- Task goal -
Repeat exactly, and only, the lines below starting at the line that contains "The height and width of the screenshot is (630, 1568)." and ending at the line that contains "You are a computer-use agent. Image", inclusive of both.

Excerpts from a dataset

------------------------------------

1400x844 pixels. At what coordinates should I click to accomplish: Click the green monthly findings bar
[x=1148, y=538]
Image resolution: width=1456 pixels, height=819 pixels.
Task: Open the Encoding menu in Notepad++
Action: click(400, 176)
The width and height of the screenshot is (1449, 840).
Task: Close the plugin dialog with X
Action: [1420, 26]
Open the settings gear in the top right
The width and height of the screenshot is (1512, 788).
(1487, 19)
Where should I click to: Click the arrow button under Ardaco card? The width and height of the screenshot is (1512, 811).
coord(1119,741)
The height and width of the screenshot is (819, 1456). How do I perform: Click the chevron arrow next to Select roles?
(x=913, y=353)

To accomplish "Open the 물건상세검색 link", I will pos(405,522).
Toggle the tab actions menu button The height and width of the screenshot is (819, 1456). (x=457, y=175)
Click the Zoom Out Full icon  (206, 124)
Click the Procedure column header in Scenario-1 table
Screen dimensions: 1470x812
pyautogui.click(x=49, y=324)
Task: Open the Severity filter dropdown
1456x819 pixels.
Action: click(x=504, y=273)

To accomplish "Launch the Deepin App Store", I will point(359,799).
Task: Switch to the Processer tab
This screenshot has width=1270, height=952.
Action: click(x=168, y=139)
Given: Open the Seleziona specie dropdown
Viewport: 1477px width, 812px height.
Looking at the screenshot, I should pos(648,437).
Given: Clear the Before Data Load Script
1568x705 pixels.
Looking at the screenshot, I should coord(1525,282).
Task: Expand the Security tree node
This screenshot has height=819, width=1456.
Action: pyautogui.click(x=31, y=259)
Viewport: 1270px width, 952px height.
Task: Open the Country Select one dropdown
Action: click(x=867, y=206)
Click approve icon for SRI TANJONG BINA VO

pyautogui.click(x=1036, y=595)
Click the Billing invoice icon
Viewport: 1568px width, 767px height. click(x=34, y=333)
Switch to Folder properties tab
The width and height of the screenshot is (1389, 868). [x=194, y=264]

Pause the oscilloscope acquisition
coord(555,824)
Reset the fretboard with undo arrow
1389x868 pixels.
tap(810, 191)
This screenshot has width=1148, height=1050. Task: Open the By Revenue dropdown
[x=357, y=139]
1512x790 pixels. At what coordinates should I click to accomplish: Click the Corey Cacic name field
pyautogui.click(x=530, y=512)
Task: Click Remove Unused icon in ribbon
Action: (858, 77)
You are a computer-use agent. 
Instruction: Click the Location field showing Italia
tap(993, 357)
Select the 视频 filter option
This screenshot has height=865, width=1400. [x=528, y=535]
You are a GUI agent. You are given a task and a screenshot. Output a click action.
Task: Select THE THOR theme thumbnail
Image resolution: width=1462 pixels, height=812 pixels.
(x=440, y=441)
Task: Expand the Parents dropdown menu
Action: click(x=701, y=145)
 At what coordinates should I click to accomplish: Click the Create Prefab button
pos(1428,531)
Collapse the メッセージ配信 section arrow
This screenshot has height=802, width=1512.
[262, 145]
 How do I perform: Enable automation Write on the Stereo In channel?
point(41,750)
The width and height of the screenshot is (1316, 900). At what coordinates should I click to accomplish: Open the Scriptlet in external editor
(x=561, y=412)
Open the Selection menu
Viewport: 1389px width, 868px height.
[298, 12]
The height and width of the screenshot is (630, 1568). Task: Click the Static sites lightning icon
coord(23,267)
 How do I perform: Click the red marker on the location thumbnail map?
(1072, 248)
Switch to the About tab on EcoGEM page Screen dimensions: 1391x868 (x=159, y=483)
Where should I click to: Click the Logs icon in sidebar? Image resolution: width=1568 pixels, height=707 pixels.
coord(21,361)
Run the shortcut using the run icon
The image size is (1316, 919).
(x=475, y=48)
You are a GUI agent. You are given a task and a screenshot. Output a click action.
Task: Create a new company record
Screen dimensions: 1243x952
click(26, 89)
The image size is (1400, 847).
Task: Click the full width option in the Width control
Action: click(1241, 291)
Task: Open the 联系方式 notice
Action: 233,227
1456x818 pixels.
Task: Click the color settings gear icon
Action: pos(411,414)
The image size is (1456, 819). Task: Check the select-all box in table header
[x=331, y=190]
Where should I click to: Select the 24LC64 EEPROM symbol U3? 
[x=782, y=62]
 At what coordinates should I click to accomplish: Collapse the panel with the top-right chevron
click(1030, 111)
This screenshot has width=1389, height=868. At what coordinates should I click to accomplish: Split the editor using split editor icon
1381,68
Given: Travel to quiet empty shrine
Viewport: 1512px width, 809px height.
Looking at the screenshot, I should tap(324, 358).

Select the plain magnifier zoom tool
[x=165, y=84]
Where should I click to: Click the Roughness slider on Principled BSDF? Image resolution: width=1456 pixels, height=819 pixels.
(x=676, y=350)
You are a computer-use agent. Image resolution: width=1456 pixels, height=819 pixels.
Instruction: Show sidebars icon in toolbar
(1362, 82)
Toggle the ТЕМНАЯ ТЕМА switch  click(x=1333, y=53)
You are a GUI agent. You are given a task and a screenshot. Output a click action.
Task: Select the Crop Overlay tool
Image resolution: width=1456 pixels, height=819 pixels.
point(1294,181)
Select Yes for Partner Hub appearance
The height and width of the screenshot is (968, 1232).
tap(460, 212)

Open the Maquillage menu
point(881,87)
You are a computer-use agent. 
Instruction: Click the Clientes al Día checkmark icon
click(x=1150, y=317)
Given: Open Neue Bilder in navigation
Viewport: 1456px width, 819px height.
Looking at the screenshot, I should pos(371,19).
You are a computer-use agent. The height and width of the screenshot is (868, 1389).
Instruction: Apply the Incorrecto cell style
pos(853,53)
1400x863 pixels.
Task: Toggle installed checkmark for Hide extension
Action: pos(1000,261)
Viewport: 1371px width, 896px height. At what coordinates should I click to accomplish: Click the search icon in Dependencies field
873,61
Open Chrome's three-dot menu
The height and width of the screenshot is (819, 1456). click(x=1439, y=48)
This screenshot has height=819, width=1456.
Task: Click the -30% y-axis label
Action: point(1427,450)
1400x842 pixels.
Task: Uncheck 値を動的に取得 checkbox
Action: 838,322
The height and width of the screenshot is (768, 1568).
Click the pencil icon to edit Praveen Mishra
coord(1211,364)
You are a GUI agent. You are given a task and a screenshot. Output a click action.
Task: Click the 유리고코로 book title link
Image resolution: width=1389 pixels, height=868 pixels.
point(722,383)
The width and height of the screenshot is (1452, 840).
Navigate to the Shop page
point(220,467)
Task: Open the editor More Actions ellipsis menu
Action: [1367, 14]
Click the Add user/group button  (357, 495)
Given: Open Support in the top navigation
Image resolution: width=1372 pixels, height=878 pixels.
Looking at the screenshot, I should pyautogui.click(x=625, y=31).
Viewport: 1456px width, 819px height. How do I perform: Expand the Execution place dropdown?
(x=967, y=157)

------------------------------------

- Solved exercise -
The height and width of the screenshot is (630, 1568). Task: Click the Static sites lightning icon
coord(23,267)
 How do I perform: Click the red marker on the location thumbnail map?
(1072, 248)
Switch to the About tab on EcoGEM page Screen dimensions: 1391x868 (x=159, y=483)
Where should I click to: Click the Logs icon in sidebar? Image resolution: width=1568 pixels, height=707 pixels.
coord(21,361)
Run the shortcut using the run icon
The image size is (1316, 919).
(x=475, y=48)
You are a GUI agent. You are given a task and a screenshot. Output a click action.
Task: Create a new company record
Screen dimensions: 1243x952
click(26, 89)
The image size is (1400, 847).
Task: Click the full width option in the Width control
Action: click(1241, 291)
Task: Open the 联系方式 notice
Action: 233,227
1456x818 pixels.
Task: Click the color settings gear icon
Action: pos(411,414)
The image size is (1456, 819). Task: Check the select-all box in table header
[x=331, y=190]
Where should I click to: Select the 24LC64 EEPROM symbol U3? 
[x=782, y=62]
 At what coordinates should I click to accomplish: Collapse the panel with the top-right chevron
click(1030, 111)
This screenshot has width=1389, height=868. At what coordinates should I click to accomplish: Split the editor using split editor icon
1381,68
Given: Travel to quiet empty shrine
Viewport: 1512px width, 809px height.
Looking at the screenshot, I should tap(324, 358).

Select the plain magnifier zoom tool
[x=165, y=84]
Where should I click to: Click the Roughness slider on Principled BSDF? Image resolution: width=1456 pixels, height=819 pixels.
(x=676, y=350)
You are a computer-use agent. Image resolution: width=1456 pixels, height=819 pixels.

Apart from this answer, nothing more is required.